Kira-kira tahun 2012 aku dikirimi mertuaku sepasang ayam hutan yang dititip ke adik sepupu istriku, senangnya waktu kali pertama kudengar kabar tersebut, segera kupersiapkan kandang sesuai dari apa yang kubaca. Saat tiba dirumah kulihat jantannya masih muda, mungkin sekitar 3-4 bulan (ini aku tahu saat ini setelah aku mengenal sebuah komunitas yang berkecimpung dengan ayam hutan) dan betinanya sudah dewasa. Aku masukan keduanya dalam kandang dan benar saja 3 hari kemudian betinanya mati, bingung juga kenapa waktu itu bisa seperti itu, sedangkan jantannya bertahan kurang lebih 2 minggu, mati karena sakit dan kulihat ada bekas gigitan dikakinya.

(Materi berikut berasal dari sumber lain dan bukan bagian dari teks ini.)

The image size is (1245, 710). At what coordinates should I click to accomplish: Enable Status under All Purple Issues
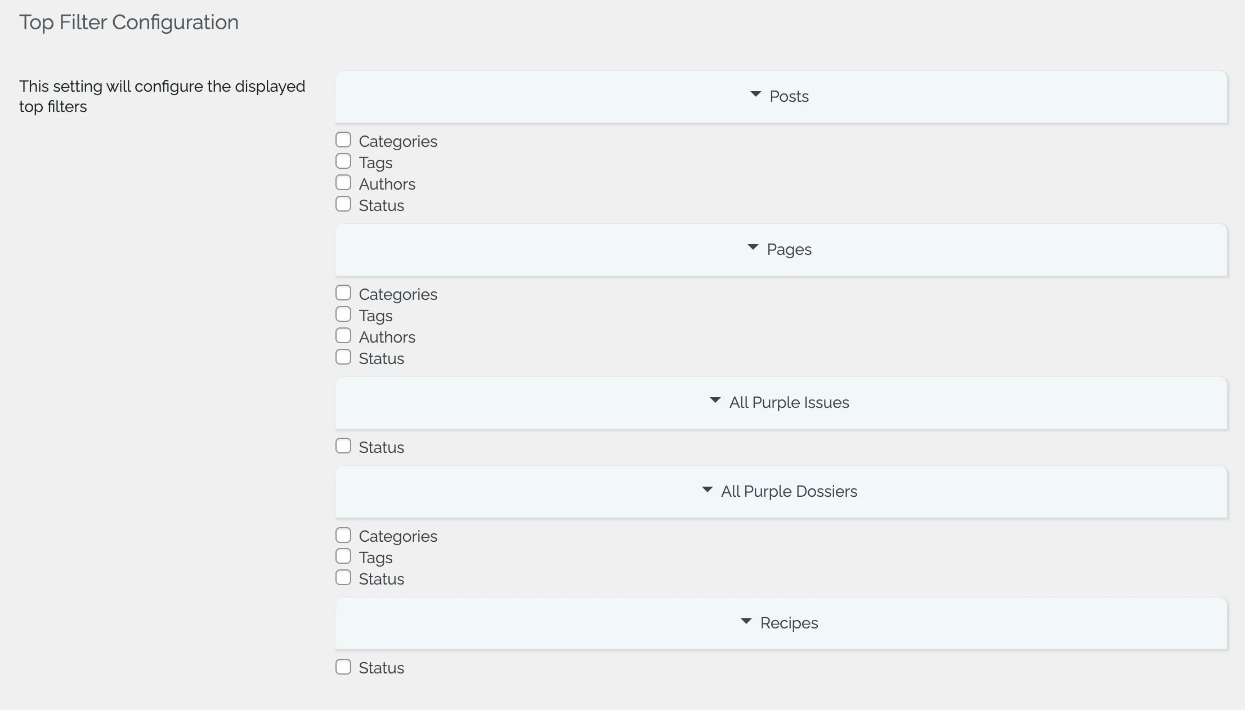[x=343, y=446]
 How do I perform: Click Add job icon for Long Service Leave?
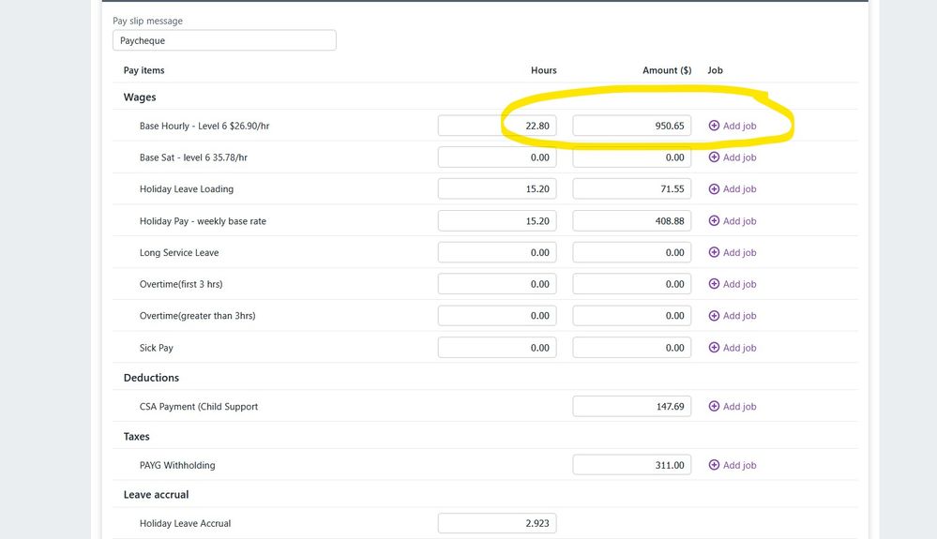(x=714, y=253)
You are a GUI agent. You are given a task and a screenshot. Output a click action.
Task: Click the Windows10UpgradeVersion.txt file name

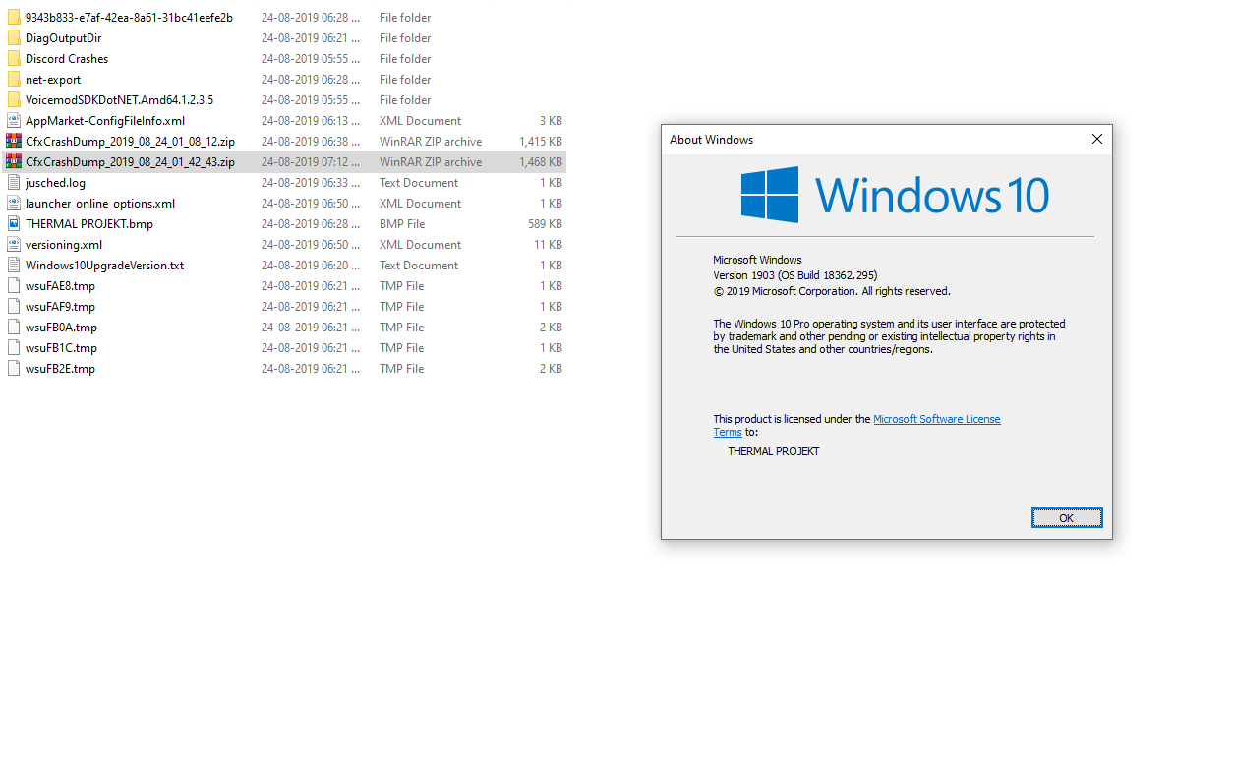(104, 266)

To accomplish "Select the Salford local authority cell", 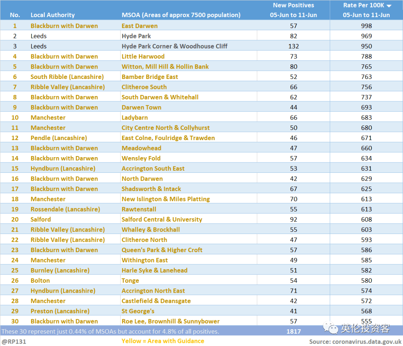I will coord(41,219).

Padahal bisa dibilang aku cukup berhasil untuk orang yang baru mengenal dan memelihara ayam hutan karena ayamku itu sudah cukup jinak dan berani makan jangkrik langsung dari tanganku. Tapi kenyataan berkata lain, sedih juga melihat binatang yang kusenangi akhirnya mati. Tapi rasa penasaranku tak pernah surut bahkan semakin menjadi-jadi, tapi kuputuskan untuk belajar dulu dan kuhabiskan waktuku ditahun 2012 untuk mempelajari lebih lanjut apa dan bagaimana cara memelihara ayam hutan yang baik dan benar.

Hasil dari selama aku belajar membuatku berkesimpulan bahwa ayam tetasan jauh lebih mudah dipelihara daripada ayam tangkapan hutan langsung. Itu benar, namun kesabaran tetap jadi peran utama dalam memeliharanya. Ditahun 2013 awal sekembalinya dari jogja tanah kelahiranku dan memulai kembali beraktifitas, pencarianku akan ayam hutan mengarahkanku pada sebuah group di facebook yaitu pasar ayam hutan indonesia, segera saja aku bergabung dan membaca tulisan teman-teman, banyak juga peternaknya rupanya. Dan akhirnya kuberanikan diri untuk membeli 3 ekor anakan ayam hutan dari seorang penjual dari blitar. Sempat berpikir juga apakah ama aku membeli barang hidup via online, tapi berhubung sudah terlanjur cinta dan ingin memiliki akhirnya kuputuskan membelinya dengan dasar keikhlasan saja, bila memang ditipu ya sudah anggap saja beramal.

Dalam beberapa hari negosiasi dengan penjual akhirnya kami deal juga dan beberapa hari berselang setelah kutransfer uang, kiriman paket berisi 3 ekor anakan ayam hutan pun datang. Penjualnya mengatakan baru berumur 2 minggu, aku sih percaya saja berhubung aku juga baru lihat anakan ayam hutan yang masih kecil sekali. Namun belakangan setelah lebih mengenal lagi dengan ayam hutan ini, aku yakin umurnya sudah lebih dari 2 minggu saat kubeli, dan ternyata setelah aku akrab dengan sang penjual dia juga tidak mengerti betul tentang ayam hutan, ayam yang dia jual ke aku adalah ayam yang dia dapat dari seorang pencari kayu didaerahnya.

Itulah cerita awal dari hobby yang aku geluti, menyenangkan melihatnya tumbuh perlahan dan akhirnya menjadi indah setelah dewasa. Keinginanku pun semakin bertambah saat aku kenal komunitas yang peduli dengan kelestarian ayam hutan yaitu APAHI. Teringat kembali akan ucapan mertuaku dulu dan juga membayangkan pasti suatu saat akan habis bila ditangkapi setiap hari memotivasi diriku untuk dapat membreedingkannya.